- [Exercise requirements]: Edit the items from the start through the line containing "center [398, 297]." by swapping "Find" for "Locate" and leaving everything else unchanged. Omit the pictures from your answer.

==============================

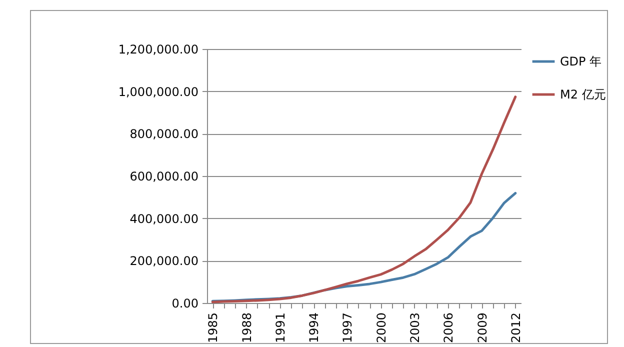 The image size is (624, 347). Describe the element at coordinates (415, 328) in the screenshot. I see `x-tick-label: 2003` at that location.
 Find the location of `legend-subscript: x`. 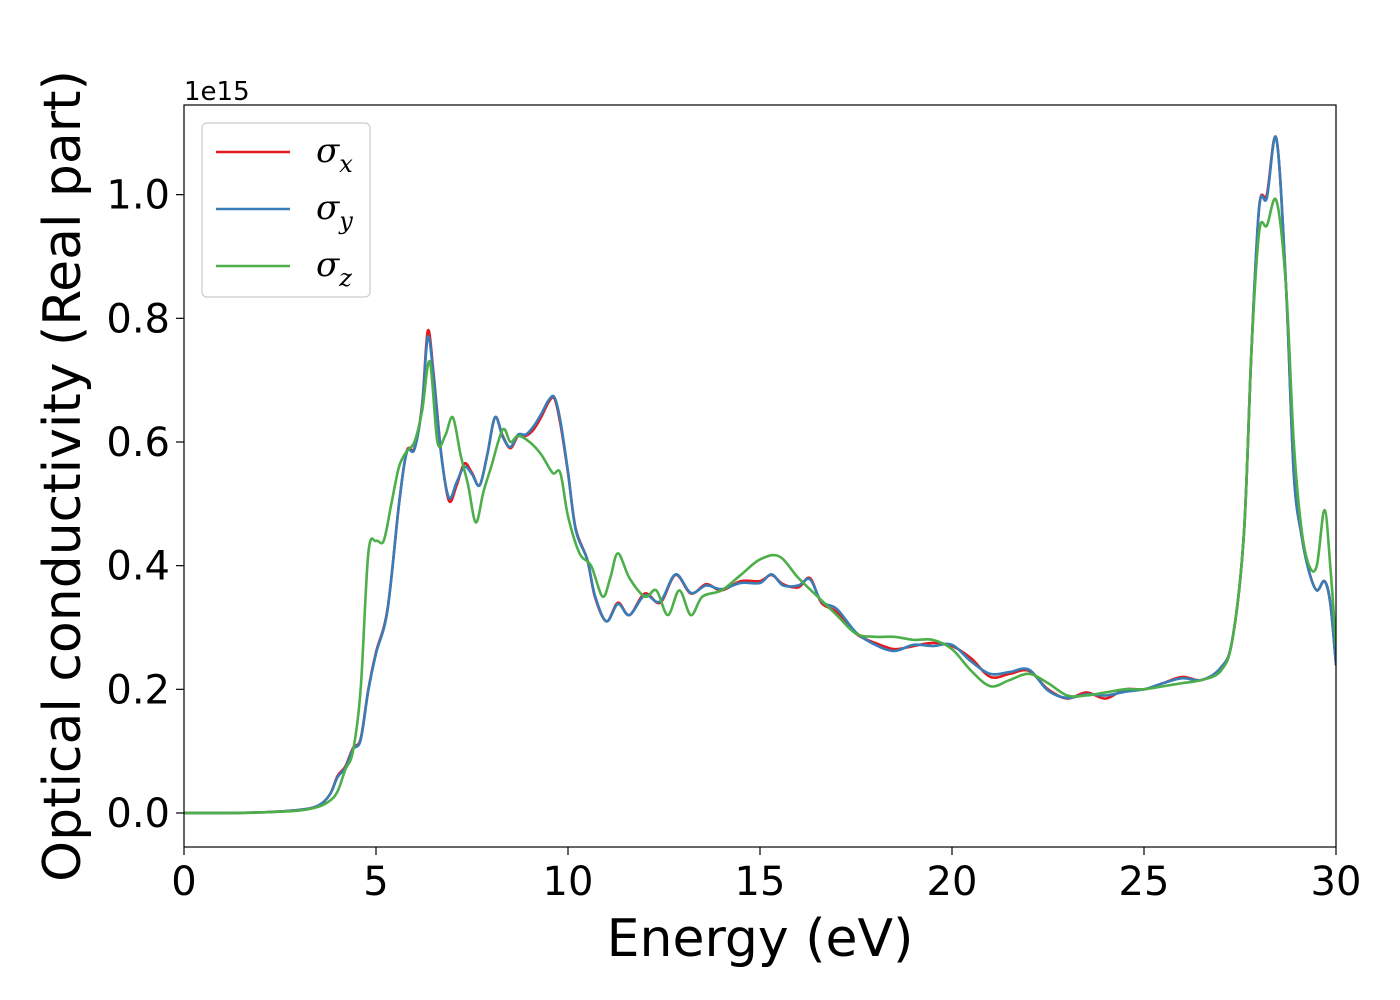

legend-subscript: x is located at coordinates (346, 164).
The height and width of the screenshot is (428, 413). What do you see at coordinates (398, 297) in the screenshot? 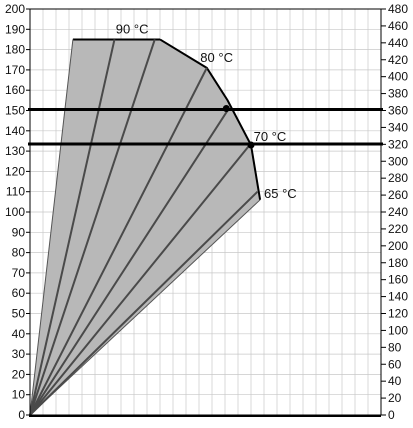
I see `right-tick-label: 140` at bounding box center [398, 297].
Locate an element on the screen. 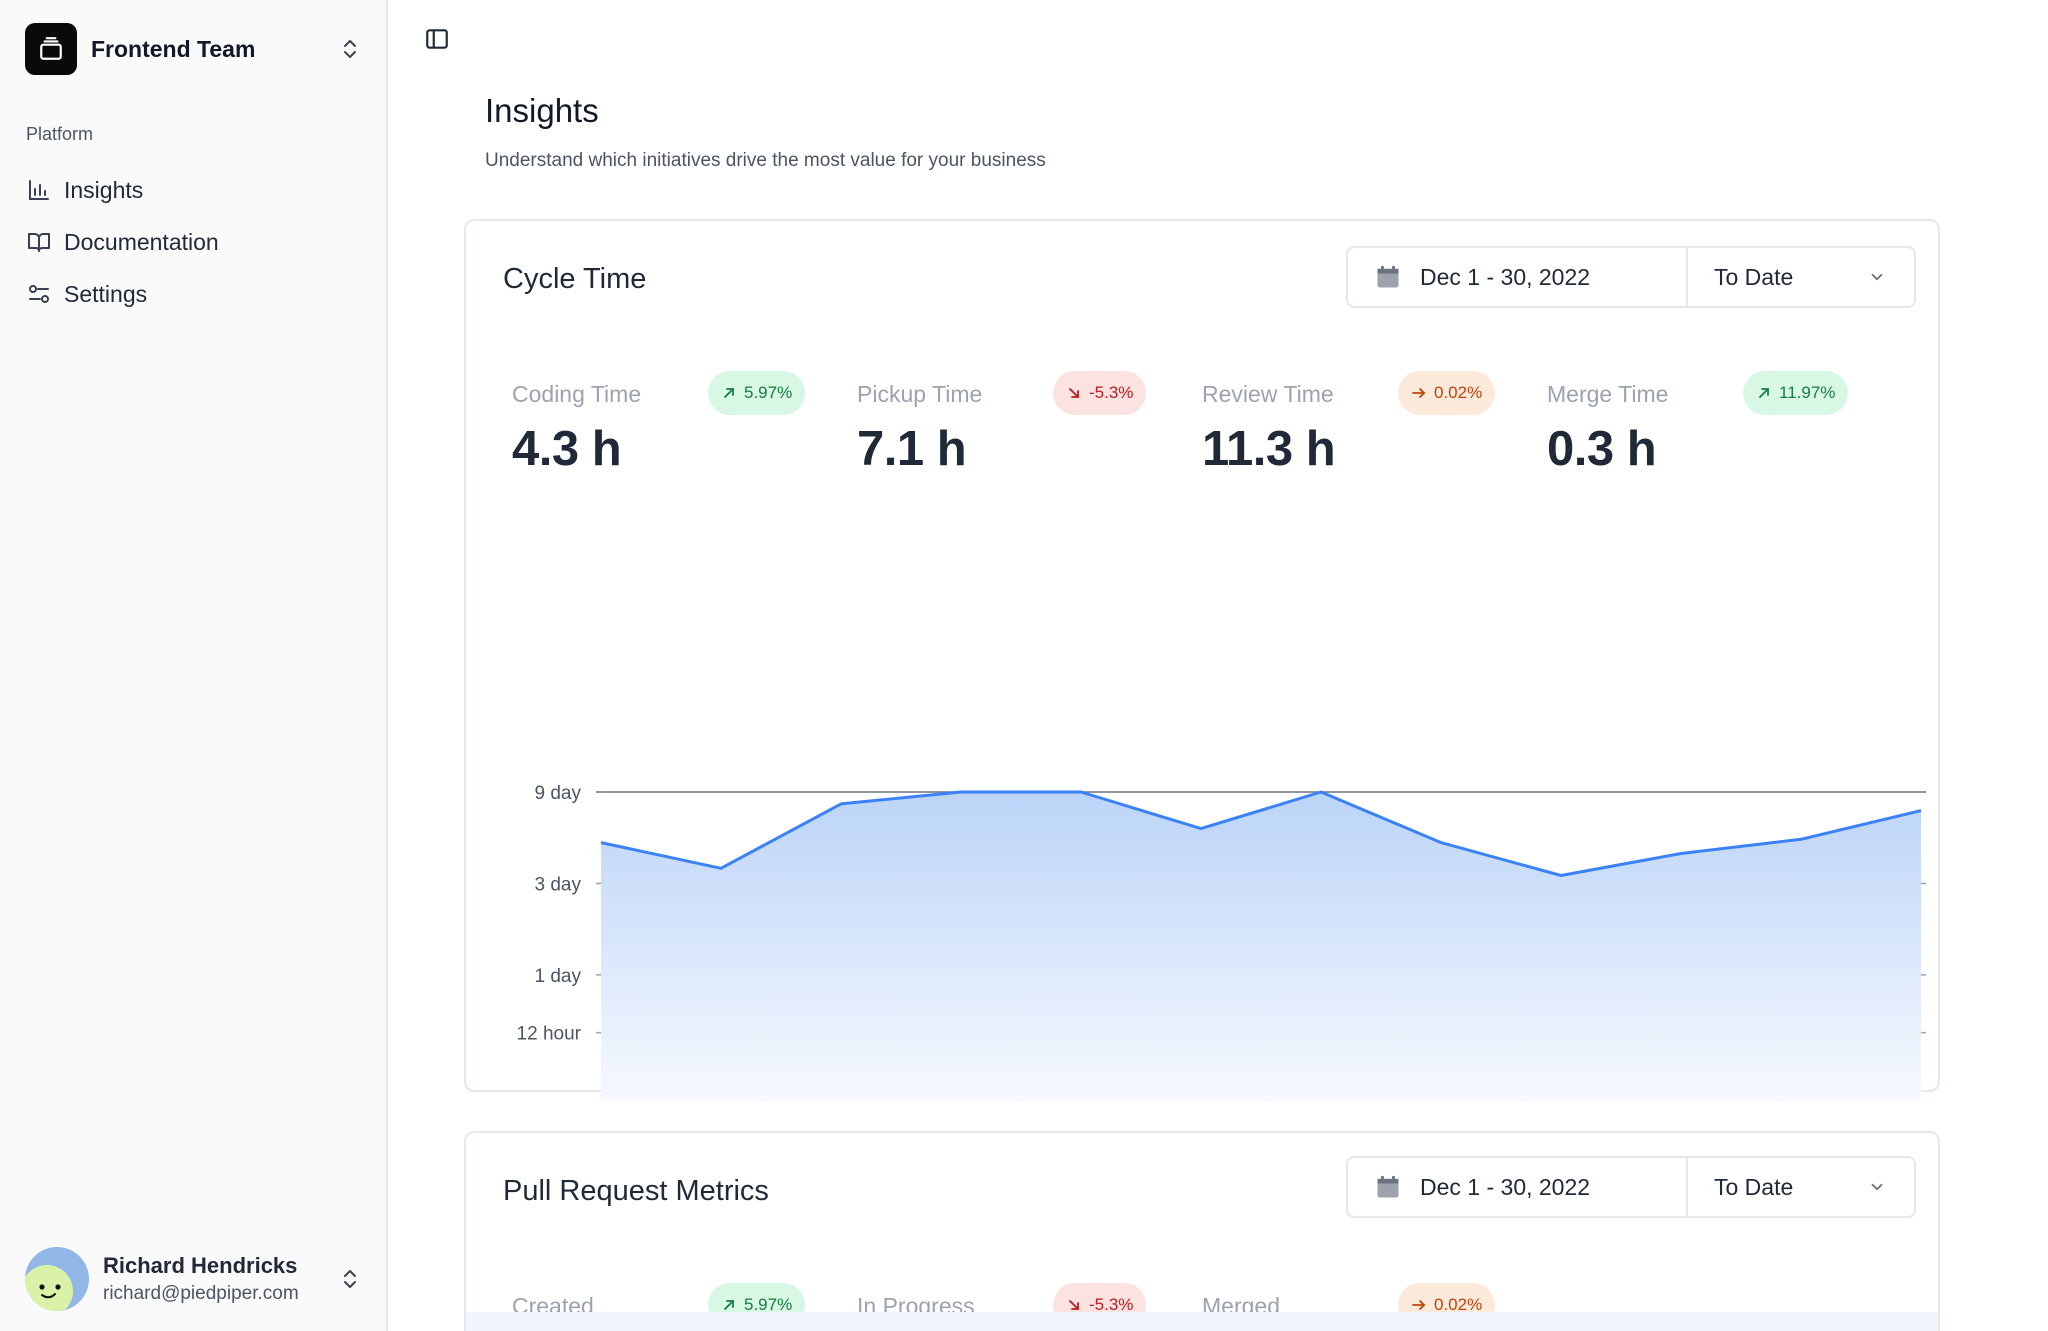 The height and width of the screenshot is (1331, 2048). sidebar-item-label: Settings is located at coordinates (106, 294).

==============================

- [Output of the task]:
 The image size is (624, 347). Describe the element at coordinates (415, 328) in the screenshot. I see `x-tick-label: 2003` at that location.
 Locate the location of `legend-subscript: x`. 

legend-subscript: x is located at coordinates (346, 164).
The height and width of the screenshot is (428, 413). What do you see at coordinates (398, 297) in the screenshot? 
I see `right-tick-label: 140` at bounding box center [398, 297].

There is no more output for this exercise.